Things kick off tonight (Friday) with a double-bill of Alien and Aliens – though Alien is once again presented as Ridley Scott’s unnecessary 2003 director’s cut, rather than his perfect 1979 original – and tomorrow it’s the Bela Lugosi Dracula at 2 pm and the Boris Karloff Frankenstein at 4 pm, with 3D presentations of Jurassic Park at 7 pm and Jaws 3D at 9:30 pm.

Sunday features the original productions of King Kong at 2 pm, The Fly at 7 pm and Fright Night at 9 pm Monday, it’s fighting skeletons aplenty with Jason And The Argonauts at 7 pm and Army Of Darkness at 9:15 pm. Tuesday offers Ghostbusters at 9:30 pm, Wednesday has John Carpenter’s The Thing at 7 pm, and the series wraps up Thursday with a 3D screening of Creature From The Black Lagoon at 7 pm.

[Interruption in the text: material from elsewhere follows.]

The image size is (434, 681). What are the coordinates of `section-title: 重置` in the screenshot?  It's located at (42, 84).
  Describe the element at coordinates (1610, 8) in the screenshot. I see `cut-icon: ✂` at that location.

Now, if you’re more interested in how movie monsters are made, Donna Davies’s documentary Nightmare Factory screens at 9:30 pm tonight at the Carlton as part of the Female Eye Film Festival. It’s a fun look at the life and career of makeup effects artist Greg Nicotero, who founded the highly regarded KNB EFX Group with his pals Robert Kurtzman and Howard Berger, designing memorable visuals for pretty much every horror movie you liked in the last 20 years.

Nicotero, who’s currently the zombie wrangler on The Walking Dead, is an amiable subject with plenty of fun stories Davies supports them with testimonials from such illustrious collaborators as John Landis, John Carpenter, Quentin Tarantino and Robert Rodriguez. But really, the eye-popping set footage from Sam Raimi’s Evil Dead II is worth the price of admission all on its own.

There’s a movie called Dragon Of Athens playing in this weekend’s Toronto Greek Film Retrospective screenings, but there no actual dragons are featured. Instead, it’s a wrong-man thriller from the 50s about an unassuming Athens fellow who’s fingered as a master criminal and decides to enjoy the infamy for a little while … which, of course, proves disastrous.

Screening Sunday at 7:30 pm, it’s the final film in the festival, which takes over the Danforth Music Hall Saturday and Sunday and also includes a matinee of Costa-Gavras’s fantastic political thriller Z Sunday at 2:30 pm. Admission is free tickets are available half an hour before each show. Check the website for the full schedule.